Présentation

La Neuville-aux-Joûtes, village fleuri de la Thiérache ardennaise, se trouve à deux pas de l’Aisne et tout proche de la Belgique. Avant 1789, elle relevait de la Thiérache de Guise — un rattachement qui a longtemps pesé sur son destin administratif comme sur son histoire.

Étymologie

Nova Villa juxta Glant et Signy — la Neuve Ville jouxtant le Gland et Signy — donne, par contraction, la Neuville-aux-Joûtes : forme attestée par la charte de 1258 du cartulaire de Foigny.

Géographie

Les débris de la forêt de Thiérache couvrent une grande partie du territoire, dont le bois des Mille Arpents, ainsi nommé parce que Claude de Lorraine, tout en accordant aux habitants de Tarzy, d’Any et de la Neuville l’usage de ses bois et de ses étangs, s’en était réservé mille arpents. Les étangs d’en Haut et d’en Bas alimentent la Mule, qui reçoit aussi les ruisseaux de Brognon et de Blanzy. Le sous-sol associe un étage ardoisier (schistes bleus et rouges, quartzites) et un étage moderne (minerai de fer, sable rouge).
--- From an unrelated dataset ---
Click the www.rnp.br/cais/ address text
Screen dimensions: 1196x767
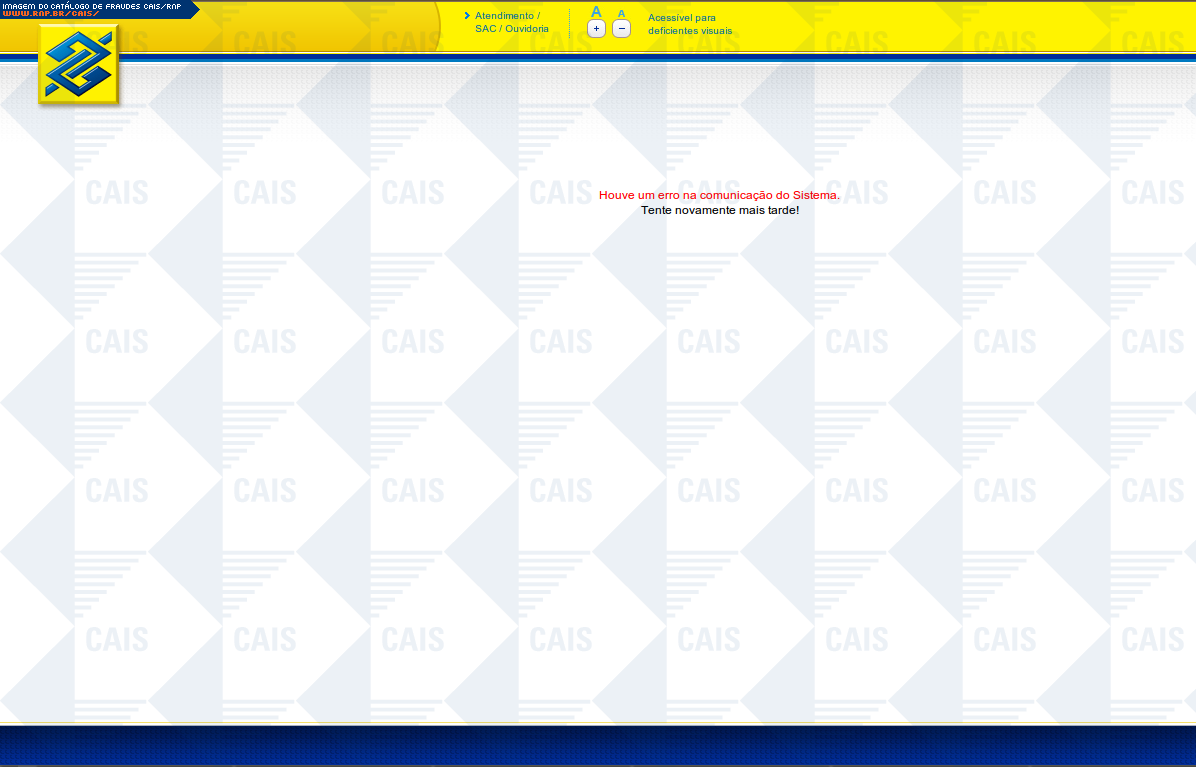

On y comptait, en 1900, plusieurs écarts — le Grand Riaux, le Pavillon, la Pichelotte, le Gravier du Bois entre autres.

Histoire

Un collège de druides ? Deux érudits en désaccord

Hubert, dans sa Géographie des Ardennes, présente la Neuville comme un bourg très ancien où la légende plaçait un collège de druides près d’un temple de Jupiter, s’appuyant sur la découverte, rapportée par la Nomenclature des Communes, de puits, de tombes en pierre et d’une Vénus en plâtre. Dom Noël conteste cette antiquité : la paroisse lui semble « relativement moderne », le passage des Romains par ce pays ne prouvant en rien qu’elle existait alors. La première mention documentaire assurée reste une charte de 1258 du cartulaire de Foigny, par laquelle le chevalier Robert de Rumigny, seigneur du lieu, autorise les moines de Foigny à agrandir leur vivier de Watigny.
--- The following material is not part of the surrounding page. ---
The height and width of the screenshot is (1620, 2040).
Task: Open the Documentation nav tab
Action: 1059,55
La guerre de Cent Ans et Clugnet de Brébant

En 1410, le duc Jean sans Peur soumet la Neuville à une lourde contribution. L’année suivante, le brigand Clugnet de Brébant, repoussé du siège de Rethel, se venge sur le Porcien et la Thiérache qu’il ravage ; la Neuville souffre particulièrement de ces exactions en 1412. Les pillages répétés contribuent à la grande famine qui désole alors la région.

Rachat et protection des Guise, 1439-1613

Engagée avec Fligny et Tarzy à Guillaume de Lorraine, la Neuville est rachetée en 1439 par Antoine de Vaudémont, seigneur de Rumigny. Peinant plus que ses voisines à se relever de ces épreuves, elle sollicite en 1549, avec Fligny, Any et Tarzy, la protection de la maison de Guise. Le terrier du duché de Guise de 1612-1613 confirme cette seigneurie, exercée en haute, moyenne et basse justice depuis Rumigny.

Patrimoine

Église Saint-Nicaise

Reconstruite sur plans de l’architecte rémois Dautreville, l’église fut bâtie de 1880 à 1884 — non sans mésaventure, puisqu’en 1882 le flanc sud menaçait déjà ruine avant même l’achèvement du chantier. Elle fut bénite le 9 juin 1884, ses vitraux datant pour l’essentiel des années 1890. Un ravinement des eaux et un affaissement de terrain, en 1954, ébranlèrent l’édifice au point qu’une partie de la voûte du chœur s’effondra ; des travaux de confortement du flanc sud furent menés en 1957.

La forge d’En-Bas

Le millésime 1555, porté sur la façade du logement patronal, atteste l’ancienneté de la forge d’En-Bas. En 1755, Nicolas-Joseph Raux, administrateur de Signy-le-Petit, en fait l’acquisition, puis achète en 1764 la forge d’En-Haut, aujourd’hui disparue ; son fils Léopold-Augustin Raux, grand maître de forges, exploite l’ensemble jusqu’à sa mort en 1815. L’activité métallurgique cesse vers 1883, après plusieurs changements de propriétaires. Le logement patronal du XVIe siècle, à quatre tourelles d’escalier d’angle, sert aujourd’hui de ferme et d’habitation ; la digue et le canal de fuite subsistent.

Sources historiques

Dom Albert Noël, Notice historique sur le canton de Signy-le-Petit, 1881, p. 64-69 — Albert Meyrac, Géographie illustrée des Ardennes, 1900, p. 509 — Hubert, Géographie des Ardennes, 3e éd., Jolly, Charleville, 1856 — cartulaire de Foigny — Inventaire général du patrimoine culturel, région Grand Est, dossiers IA08001562 et IA08000289 — Wikipédia.